We conclude that one of Mr. Watson’s claims — that the BOP miscalculated the sentence — to be a successive claim and affirm the dismissal of his claim.
Mr. Watson has filed several petitions for habeas relief during his incarceration. In 2009 he received a ruling on the merits on the twin petitions he filed in the District of Columbia and the Middle District of Florida. See generally Watson, 521 Fed.Appx. at 903. We affirmed the district court’s decision that there was no legal defect in his sentence. This is essentially the same issue that he has brought before us- in this § 2241 petition. Mr. Watson did not seek permission from the circuit court to file a successive petition as required by 28 U.S.C. § 2224(b)(3)(A). Due to the similarities of this petition and the last petition, as well as Mr. Watson’s failure to obtain permission from this court to file the petition, we find that the miscalculation claim is barred as successive and was properly dismissed.
We now turn to address the additional claims Mr. Watson asserted in his § 2241 petition. We conclude that Mr. Watson’s ex post facto challenge to the 2000 parole guidelines is both barred as being successive and as an abuse of writ.
Mr. Watson claims that the application of the 2000 guidelines from the parole commission is a violation of the ex post facto clause of the United States Constitution. See U.S. Const, art. 1, § 9 cl. 3. Mr. Watson, however, raised this same issue in the district court for the District of Columbia. He did not label this claim as a habeas claim, but the district court treated it as such. See Watson v. United States Parole Commission, 869 F.Supp.2d 145, 149 (D.D.C.2012). The district court ultimately denied Mr. Watson’s claim. Id. at 150. The district court in the case before us referenced this District of Columbia case in its written- order, as it addressed this case on the merits. Due to the previous ruling on the same issue by the district court of the District of Columbia, we hold that the merit analysis was not necessary. This claim had already been rejected by another court on the merits and the challenge here was therefore barred as successive. We also note that Mr. Watson was unsuccessful in mounting a similar challenge on the same grounds in the North*1000ern District of West Virginia. See Watson v. O’Brien, 2015 WL 1038989 (N.D.W.Va.2015), aff'd, 610 Fed.Appx. 299 (4th Cir.2015) (affirming the district court’s denial of Mr. Watson’s petition).
In addition to being barred as successive, Mr. Watson’s ex post facto claim is also barred as an abuse of writ. An abuse of writ occurs when a “new” claim by the petitioner was available but not raised in a previous petition. Glumb v. Honsted, 891 F.2d 872, 873 (11th Cir.1990). Mr. Watson’s central allegation — that the 2000 guidelines resulted in him receiving a harsher sentence than what was available at the time of his crime — has been available to him since the denial of parole in 2004. Mr. Watson failed to raise that claim despite his knowledge of its existence in any of his numerous prior § 2241 petitions. We conclude that this claim, in addition to being successive is also an abuse of writ.

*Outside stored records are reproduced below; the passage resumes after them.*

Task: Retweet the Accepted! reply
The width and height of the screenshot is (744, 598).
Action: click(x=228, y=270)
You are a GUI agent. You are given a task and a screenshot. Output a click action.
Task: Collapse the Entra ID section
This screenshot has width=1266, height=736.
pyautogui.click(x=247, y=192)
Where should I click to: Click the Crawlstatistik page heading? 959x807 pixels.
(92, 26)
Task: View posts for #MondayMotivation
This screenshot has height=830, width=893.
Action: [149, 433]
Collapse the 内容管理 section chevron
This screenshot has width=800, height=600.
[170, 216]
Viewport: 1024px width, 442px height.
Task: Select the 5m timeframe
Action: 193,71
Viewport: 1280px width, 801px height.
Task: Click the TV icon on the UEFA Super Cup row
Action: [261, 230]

Finally, Mr. Watson’s claim that the BOP had no authority to recalculate his sentence is also an abuse of writ. Although, Mr. Watson has never raised this exact claim in a previous petition, it is still based on the theory that there is a problem with the parole commission’s 2000 guidelines and the application of those guidelines to him. This is an issue that Mr. Watson would have been aware of as early as 2004. In the time since, he has never raised this specific issue, despite it being available to him at the time of his petition in 2009. Consequently, this claim is also barred as an abuse of writ. See Glumb, 891 F.2d at 873.
Ill
In light of the foregoing, we affirm.